§ Input:
++++
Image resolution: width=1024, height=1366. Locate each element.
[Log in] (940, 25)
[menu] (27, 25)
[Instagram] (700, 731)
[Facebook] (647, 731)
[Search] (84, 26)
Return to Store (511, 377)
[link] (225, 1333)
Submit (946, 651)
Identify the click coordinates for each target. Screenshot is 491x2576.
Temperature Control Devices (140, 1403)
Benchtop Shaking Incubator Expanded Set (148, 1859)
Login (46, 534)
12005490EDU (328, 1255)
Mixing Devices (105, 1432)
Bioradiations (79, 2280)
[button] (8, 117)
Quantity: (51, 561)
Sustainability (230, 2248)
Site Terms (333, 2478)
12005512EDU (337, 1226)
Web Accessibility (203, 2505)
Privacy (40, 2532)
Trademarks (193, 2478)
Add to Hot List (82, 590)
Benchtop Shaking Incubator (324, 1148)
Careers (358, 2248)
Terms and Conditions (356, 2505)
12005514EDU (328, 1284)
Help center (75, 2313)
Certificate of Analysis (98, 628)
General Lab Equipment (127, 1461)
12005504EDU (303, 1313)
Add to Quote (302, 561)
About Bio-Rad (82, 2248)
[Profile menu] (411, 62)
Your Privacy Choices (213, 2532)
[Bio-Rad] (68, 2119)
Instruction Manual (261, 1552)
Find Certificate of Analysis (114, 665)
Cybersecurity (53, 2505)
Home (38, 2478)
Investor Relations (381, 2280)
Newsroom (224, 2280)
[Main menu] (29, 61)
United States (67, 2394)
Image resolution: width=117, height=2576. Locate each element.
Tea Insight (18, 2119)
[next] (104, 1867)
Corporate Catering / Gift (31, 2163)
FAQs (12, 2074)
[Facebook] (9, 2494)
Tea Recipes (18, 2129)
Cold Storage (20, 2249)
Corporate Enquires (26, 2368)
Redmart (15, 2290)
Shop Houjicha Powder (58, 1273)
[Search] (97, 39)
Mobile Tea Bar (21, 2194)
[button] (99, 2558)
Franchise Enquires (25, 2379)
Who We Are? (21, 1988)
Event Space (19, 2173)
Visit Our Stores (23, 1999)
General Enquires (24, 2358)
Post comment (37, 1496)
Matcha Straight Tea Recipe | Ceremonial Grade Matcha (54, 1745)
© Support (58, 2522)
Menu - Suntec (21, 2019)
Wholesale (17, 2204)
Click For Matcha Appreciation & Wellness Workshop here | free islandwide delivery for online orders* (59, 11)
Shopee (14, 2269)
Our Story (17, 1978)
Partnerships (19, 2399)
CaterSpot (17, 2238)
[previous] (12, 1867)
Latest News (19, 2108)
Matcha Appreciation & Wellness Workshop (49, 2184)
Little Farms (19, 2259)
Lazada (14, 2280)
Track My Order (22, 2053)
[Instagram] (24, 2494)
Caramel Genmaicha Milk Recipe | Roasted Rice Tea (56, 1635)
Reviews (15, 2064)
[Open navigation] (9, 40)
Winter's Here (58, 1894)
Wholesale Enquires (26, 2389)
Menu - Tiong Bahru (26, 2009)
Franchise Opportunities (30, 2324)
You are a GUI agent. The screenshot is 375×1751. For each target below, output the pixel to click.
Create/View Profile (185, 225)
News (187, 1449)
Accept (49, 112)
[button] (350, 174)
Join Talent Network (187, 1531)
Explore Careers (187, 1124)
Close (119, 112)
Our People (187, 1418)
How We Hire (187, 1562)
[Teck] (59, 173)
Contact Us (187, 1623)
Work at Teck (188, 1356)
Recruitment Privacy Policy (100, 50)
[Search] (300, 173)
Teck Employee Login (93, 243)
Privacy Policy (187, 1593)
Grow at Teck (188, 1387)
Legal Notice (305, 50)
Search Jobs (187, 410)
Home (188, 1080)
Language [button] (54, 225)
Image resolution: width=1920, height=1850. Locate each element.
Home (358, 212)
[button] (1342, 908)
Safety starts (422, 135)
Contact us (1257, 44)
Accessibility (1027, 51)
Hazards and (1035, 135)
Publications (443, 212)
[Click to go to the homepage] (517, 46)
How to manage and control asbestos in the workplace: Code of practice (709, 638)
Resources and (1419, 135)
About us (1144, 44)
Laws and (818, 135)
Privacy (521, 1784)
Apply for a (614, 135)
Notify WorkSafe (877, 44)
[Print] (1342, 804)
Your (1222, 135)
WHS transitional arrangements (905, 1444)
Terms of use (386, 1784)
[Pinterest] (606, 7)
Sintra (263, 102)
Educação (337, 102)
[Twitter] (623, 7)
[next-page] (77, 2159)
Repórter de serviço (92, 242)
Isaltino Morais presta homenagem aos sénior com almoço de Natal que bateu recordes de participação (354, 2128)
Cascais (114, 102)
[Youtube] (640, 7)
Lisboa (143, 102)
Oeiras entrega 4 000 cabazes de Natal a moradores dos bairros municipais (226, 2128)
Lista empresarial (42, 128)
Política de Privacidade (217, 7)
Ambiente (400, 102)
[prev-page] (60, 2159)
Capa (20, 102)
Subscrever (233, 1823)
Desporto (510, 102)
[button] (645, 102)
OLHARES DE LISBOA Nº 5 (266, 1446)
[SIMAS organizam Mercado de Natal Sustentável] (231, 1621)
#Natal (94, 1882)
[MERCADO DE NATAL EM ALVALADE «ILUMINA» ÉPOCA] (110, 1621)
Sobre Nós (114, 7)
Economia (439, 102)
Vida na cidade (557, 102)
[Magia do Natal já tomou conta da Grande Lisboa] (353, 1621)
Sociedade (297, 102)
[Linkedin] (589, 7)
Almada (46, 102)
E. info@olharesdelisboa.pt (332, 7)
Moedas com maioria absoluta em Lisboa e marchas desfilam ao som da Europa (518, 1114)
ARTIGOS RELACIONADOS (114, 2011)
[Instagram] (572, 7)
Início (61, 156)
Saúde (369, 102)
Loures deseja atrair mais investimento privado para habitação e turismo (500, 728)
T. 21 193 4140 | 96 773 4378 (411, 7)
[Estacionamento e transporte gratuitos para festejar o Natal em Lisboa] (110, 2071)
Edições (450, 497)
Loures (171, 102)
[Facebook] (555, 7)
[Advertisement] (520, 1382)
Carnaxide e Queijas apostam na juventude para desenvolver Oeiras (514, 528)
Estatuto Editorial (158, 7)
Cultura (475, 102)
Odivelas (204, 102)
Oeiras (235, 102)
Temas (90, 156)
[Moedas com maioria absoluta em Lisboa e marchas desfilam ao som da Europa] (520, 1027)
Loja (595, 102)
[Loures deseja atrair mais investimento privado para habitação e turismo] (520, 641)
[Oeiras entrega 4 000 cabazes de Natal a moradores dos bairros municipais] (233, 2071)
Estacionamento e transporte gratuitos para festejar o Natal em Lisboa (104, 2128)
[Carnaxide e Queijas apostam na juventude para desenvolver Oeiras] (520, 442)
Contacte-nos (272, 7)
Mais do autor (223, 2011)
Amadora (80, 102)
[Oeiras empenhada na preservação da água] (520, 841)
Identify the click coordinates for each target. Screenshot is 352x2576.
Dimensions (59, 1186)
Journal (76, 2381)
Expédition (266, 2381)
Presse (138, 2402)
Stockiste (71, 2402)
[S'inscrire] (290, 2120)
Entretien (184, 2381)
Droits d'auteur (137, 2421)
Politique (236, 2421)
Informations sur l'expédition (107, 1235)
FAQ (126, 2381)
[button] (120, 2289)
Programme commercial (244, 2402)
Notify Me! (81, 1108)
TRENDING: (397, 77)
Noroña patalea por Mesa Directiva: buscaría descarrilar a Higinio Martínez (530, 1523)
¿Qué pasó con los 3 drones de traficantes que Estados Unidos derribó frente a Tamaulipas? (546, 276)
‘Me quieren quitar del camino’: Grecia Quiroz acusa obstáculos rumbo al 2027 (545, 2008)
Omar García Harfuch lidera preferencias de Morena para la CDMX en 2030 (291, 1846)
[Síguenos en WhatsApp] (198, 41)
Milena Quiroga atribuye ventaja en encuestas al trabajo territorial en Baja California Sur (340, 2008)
++++
§ Directions: Each line in the listing above that includes "coordinates" is to be copied.

§ Response area:
Identify the click coordinates for each target. Screenshot is 491x2576.
Identify the click coordinates for each target. Screenshot is 352x2576.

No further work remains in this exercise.